━━━ DATA FOR THE TASK

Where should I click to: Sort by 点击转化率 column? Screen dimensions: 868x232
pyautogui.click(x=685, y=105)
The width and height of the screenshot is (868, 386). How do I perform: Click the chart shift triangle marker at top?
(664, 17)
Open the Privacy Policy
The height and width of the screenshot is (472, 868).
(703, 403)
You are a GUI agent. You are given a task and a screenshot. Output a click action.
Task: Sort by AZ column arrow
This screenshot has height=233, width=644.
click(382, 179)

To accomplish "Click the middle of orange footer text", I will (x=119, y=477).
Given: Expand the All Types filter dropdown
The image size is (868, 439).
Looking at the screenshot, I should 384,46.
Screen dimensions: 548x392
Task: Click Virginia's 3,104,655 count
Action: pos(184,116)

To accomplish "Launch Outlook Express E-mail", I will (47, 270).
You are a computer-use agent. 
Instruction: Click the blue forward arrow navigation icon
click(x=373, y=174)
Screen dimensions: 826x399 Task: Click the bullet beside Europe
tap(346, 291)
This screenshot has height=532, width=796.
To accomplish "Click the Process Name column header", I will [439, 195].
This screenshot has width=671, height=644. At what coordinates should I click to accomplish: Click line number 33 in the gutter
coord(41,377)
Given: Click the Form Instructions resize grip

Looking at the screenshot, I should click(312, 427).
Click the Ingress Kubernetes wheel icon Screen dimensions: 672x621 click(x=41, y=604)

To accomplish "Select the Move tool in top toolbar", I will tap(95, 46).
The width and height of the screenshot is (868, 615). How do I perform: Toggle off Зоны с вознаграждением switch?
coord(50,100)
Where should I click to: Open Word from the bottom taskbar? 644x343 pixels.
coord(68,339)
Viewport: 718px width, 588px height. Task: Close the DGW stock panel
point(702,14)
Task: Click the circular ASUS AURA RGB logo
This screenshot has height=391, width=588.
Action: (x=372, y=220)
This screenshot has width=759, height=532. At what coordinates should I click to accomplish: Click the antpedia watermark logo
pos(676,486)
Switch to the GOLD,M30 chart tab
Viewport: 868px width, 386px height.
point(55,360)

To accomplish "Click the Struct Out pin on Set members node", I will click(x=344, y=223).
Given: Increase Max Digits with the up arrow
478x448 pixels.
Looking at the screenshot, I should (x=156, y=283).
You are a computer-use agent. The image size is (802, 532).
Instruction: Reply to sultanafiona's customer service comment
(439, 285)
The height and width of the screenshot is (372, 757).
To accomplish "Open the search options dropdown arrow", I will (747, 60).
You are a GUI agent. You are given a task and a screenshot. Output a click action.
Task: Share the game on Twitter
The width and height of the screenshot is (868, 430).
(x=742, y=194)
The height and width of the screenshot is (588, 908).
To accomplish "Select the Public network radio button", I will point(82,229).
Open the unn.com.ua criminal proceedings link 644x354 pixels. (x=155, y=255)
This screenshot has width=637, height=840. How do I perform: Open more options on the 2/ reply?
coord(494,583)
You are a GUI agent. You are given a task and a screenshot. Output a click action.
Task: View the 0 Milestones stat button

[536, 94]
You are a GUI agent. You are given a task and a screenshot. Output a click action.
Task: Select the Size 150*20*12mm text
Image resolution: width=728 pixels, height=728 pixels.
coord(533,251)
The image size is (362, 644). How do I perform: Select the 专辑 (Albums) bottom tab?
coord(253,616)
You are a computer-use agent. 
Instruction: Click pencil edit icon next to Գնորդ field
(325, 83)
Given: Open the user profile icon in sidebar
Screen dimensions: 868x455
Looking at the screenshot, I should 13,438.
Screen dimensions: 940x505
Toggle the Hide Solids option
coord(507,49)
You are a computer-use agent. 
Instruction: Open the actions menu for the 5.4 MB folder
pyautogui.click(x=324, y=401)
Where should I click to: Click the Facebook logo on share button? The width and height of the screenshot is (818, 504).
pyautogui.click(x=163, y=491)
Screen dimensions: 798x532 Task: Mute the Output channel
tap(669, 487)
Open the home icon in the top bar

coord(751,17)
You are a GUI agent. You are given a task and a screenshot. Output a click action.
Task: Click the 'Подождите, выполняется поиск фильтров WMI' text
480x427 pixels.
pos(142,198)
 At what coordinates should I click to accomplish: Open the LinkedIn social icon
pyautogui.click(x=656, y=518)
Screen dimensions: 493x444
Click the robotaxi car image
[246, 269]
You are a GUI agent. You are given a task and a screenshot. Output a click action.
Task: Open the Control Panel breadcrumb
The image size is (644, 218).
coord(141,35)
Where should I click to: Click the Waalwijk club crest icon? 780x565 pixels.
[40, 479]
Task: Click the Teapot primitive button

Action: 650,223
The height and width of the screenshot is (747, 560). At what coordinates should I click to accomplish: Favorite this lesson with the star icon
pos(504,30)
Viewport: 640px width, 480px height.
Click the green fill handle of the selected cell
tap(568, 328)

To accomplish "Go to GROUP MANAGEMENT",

━━━━━━

Could you please retype the lines from the start of the data through the line with "Task: Click the circular ASUS AURA RGB logo", both included, and nothing else?

FINISHED EXERCISE —
Where should I click to: Sort by 点击转化率 column? Screen dimensions: 868x232
pyautogui.click(x=685, y=105)
The width and height of the screenshot is (868, 386). How do I perform: Click the chart shift triangle marker at top?
(664, 17)
Open the Privacy Policy
The height and width of the screenshot is (472, 868).
(703, 403)
You are a GUI agent. You are given a task and a screenshot. Output a click action.
Task: Sort by AZ column arrow
This screenshot has height=233, width=644.
click(382, 179)

To accomplish "Click the middle of orange footer text", I will (x=119, y=477).
Given: Expand the All Types filter dropdown
The image size is (868, 439).
Looking at the screenshot, I should 384,46.
Screen dimensions: 548x392
Task: Click Virginia's 3,104,655 count
Action: pos(184,116)

To accomplish "Launch Outlook Express E-mail", I will (47, 270).
You are a computer-use agent. 
Instruction: Click the blue forward arrow navigation icon
click(x=373, y=174)
Screen dimensions: 826x399 Task: Click the bullet beside Europe
tap(346, 291)
This screenshot has height=532, width=796.
To accomplish "Click the Process Name column header", I will [439, 195].
This screenshot has width=671, height=644. At what coordinates should I click to accomplish: Click line number 33 in the gutter
coord(41,377)
Given: Click the Form Instructions resize grip

Looking at the screenshot, I should click(312, 427).
Click the Ingress Kubernetes wheel icon Screen dimensions: 672x621 click(x=41, y=604)

To accomplish "Select the Move tool in top toolbar", I will tap(95, 46).
The width and height of the screenshot is (868, 615). How do I perform: Toggle off Зоны с вознаграждением switch?
coord(50,100)
Where should I click to: Open Word from the bottom taskbar? 644x343 pixels.
coord(68,339)
Viewport: 718px width, 588px height. Task: Close the DGW stock panel
point(702,14)
Task: Click the circular ASUS AURA RGB logo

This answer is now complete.